Tremendously rapid growth poses enormous challenges to the entire supply chain of products needed to assemble fiberoptic systems. Fiberoptic receiver components are critical elements in this supply chain, and several major themes play a role in their future evolution.
First, the steady migration to higher transmission bit rates is accompanied by a shift in the supplied component interface to the customer's module. This trend dictates the second theme, which is increased hybrid integration at the component level of traditionally discrete electronic elements. Third, more optical content will precede the photodetector, and this optical integration may eventually attain a scope comparable to the electronics integration following the detector. Finally, the rapid evolution of the systems marketplace and the challenges inherent in engineering high-speed receiver components require tremendous flexibility, rapid and robust product development, and very short time-to-volume intervals from component suppliers.
RECEIVER COMPONENT EVOLUTION
A fiberoptic receiver is required at every point in the network where an optical-to-electrical signal conversion is needed. This functionality, which becomes more difficult to achieve as higher bit rates are introduced, is realized using a fairly long chain of elements (see Fig. 1).
An optical fiber must be coupled to a photodiode to generate photocurrent. Using a transimpedance amplifier (TIA), the photocurrent is converted to an analog voltage that is further amplified by a post amplifier. Digital integrated circuits are then needed to generate a clock signal, recover the data, and demultiplex the data to lower-rate electrical bit streams. At high bit rates, the total functionality of a high performance receiver is often achieved using several lower level components by discretely assembling these into a fully functional module.

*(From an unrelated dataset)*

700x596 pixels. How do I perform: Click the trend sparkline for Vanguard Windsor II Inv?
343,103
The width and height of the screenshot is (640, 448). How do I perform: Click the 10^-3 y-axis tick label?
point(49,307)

One of these components typically contains the fiber-coupled photodiode packaged with the analog electronics (such as the TIA and perhaps a post-amplifier) and is referred to as the "analog front-end" of the receiver.

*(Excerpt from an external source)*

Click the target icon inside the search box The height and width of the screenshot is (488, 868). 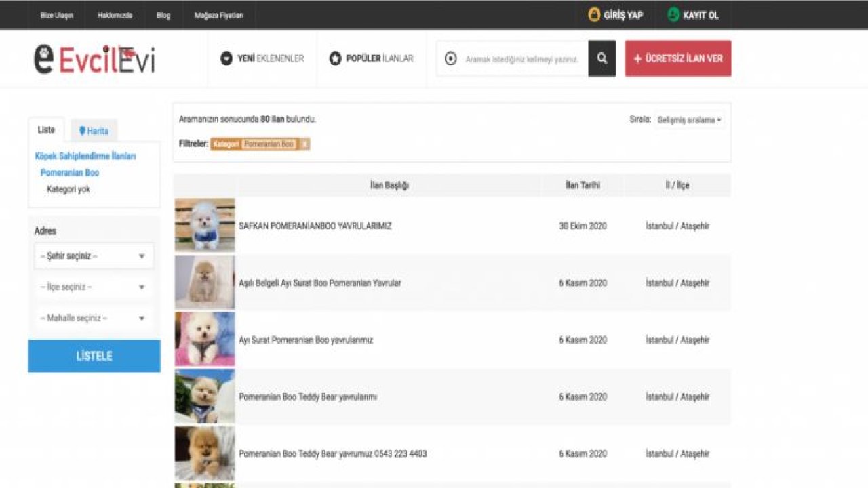tap(450, 58)
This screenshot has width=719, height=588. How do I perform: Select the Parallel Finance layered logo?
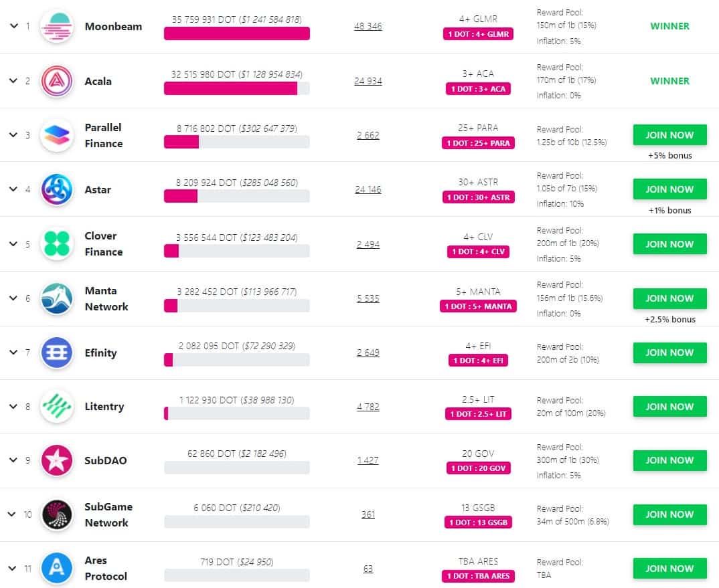point(57,135)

It is interesting to analyze how the optimal level to which integration of various receiver functions at the component level has varied with the bit rate (see Fig. 2). At low speeds (less than 2.5 Gbit/s), the optimal interface for the component was a photodiode chip coupled to a fiber. From the perspectives of technology, flexibility, and cost, it made sense for a module manufacturer to integrate all of the analog and digital functionalities.
Reaching 2.5 Gbit/s, the interface of the discretely packaged photodiode with the analog electronics became more difficult to manage, so component manufacturers integrated the analog functionality into the photodiode component. Since module manufacturers were still easily able to integrate the higher level digital functions on the module board, the 2.5-Gbit/s analog front-end could be sold as a universal component with very little customization of testing interfaces and methodologies.
At 10 Gbit/s, while analog front-end receivers provide an extremely popular product interface, the complexity of testing conditions and the dependence of the performance on specific module board-level layout requires very customized interactions with each customer. There are also clear opportunities for component vendors to add tremendous value by integrating digital and demultiplexing functionalities for their customers in some segments of the applications. Therefore, a full 3R (regeneration, reshaping, and retiming) receiver within a component footprint becomes desirable. The trend will continue with 40-Gbit/s receivers.
Providing an analog interface at the receiver component level presents tremendous mechanical and electrical interface challenges for the board manufacturer (see Fig. 3, top). Simulations show that interface misalignments on the order of a few tens of microns can severely degrade bandwidth performance. Necessary assembly capabilities are frequently beyond normal tolerances for board-level manufacturing, so it may become critical to integrate digital and demultiplexing functionality within the component, reducing the complexity for the board- and system-level customers (see Fig. 3, bottom).
Three critical issues need to be addressed to define where the value-added interface should lie. Technical complexity: Can increased hybrid integration minimize technical complexity and performance degradation at the board level? Assembly costs: Can higher level functional integration be achieved at the component level at a competitive cost? Design flexibility: Will design flexibility at the board level be unacceptably inhibited by increased integration?
To achieve complex functionality such as the recovery of a high bit-rate digital optical signal, lower level functions must be integrated. Chip-level devices provide these functions, and the interconnection of these chips can be achieved using one of three broad concepts. Discrete integration can be accomplished by first packaging each chip in a separate housing and then connecting these housings together, often with a board-level assembly. Hybrid integration provides for the assembly of numerous chip-level components into a single housing. Finally, monolithic integration allows for the combination of multiple functionalities in a single chip made from one material system.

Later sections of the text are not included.